PROBLEM STATEMENT: Repeat the data below exactly. Include each line.

Content starts

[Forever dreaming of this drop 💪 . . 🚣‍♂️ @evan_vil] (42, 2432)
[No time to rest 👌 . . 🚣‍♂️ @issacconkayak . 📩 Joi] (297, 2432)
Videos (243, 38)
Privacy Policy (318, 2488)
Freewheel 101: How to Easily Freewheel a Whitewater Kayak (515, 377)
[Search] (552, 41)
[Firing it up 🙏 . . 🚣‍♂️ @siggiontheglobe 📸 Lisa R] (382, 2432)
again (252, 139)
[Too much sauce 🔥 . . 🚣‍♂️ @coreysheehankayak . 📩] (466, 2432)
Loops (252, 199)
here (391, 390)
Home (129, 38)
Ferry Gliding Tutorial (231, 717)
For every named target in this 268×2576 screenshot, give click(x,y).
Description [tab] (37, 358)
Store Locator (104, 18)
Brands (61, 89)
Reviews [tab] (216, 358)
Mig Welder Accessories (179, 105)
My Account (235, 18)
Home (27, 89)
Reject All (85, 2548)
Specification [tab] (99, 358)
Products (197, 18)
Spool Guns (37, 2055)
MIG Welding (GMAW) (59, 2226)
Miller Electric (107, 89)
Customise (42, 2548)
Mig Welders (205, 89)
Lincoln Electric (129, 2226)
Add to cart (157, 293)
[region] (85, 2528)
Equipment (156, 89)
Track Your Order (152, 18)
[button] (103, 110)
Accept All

Content ends

RESPONSE BELOW:
[Forever dreaming of this drop 💪 . . 🚣‍♂️ @evan_vil] (42, 2432)
[No time to rest 👌 . . 🚣‍♂️ @issacconkayak . 📩 Joi] (297, 2432)
Videos (243, 38)
Privacy Policy (318, 2488)
Freewheel 101: How to Easily Freewheel a Whitewater Kayak (515, 377)
[Search] (552, 41)
[Firing it up 🙏 . . 🚣‍♂️ @siggiontheglobe 📸 Lisa R] (382, 2432)
again (252, 139)
[Too much sauce 🔥 . . 🚣‍♂️ @coreysheehankayak . 📩] (466, 2432)
Loops (252, 199)
here (391, 390)
Home (129, 38)
Ferry Gliding Tutorial (231, 717)
For every named target in this 268×2576 screenshot, give click(x,y).
Description [tab] (37, 358)
Store Locator (104, 18)
Brands (61, 89)
Reviews [tab] (216, 358)
Mig Welder Accessories (179, 105)
My Account (235, 18)
Home (27, 89)
Reject All (85, 2548)
Specification [tab] (99, 358)
Products (197, 18)
Spool Guns (37, 2055)
MIG Welding (GMAW) (59, 2226)
Miller Electric (107, 89)
Customise (42, 2548)
Mig Welders (205, 89)
Lincoln Electric (129, 2226)
Add to cart (157, 293)
[region] (85, 2528)
Equipment (156, 89)
Track Your Order (152, 18)
[button] (103, 110)
Accept All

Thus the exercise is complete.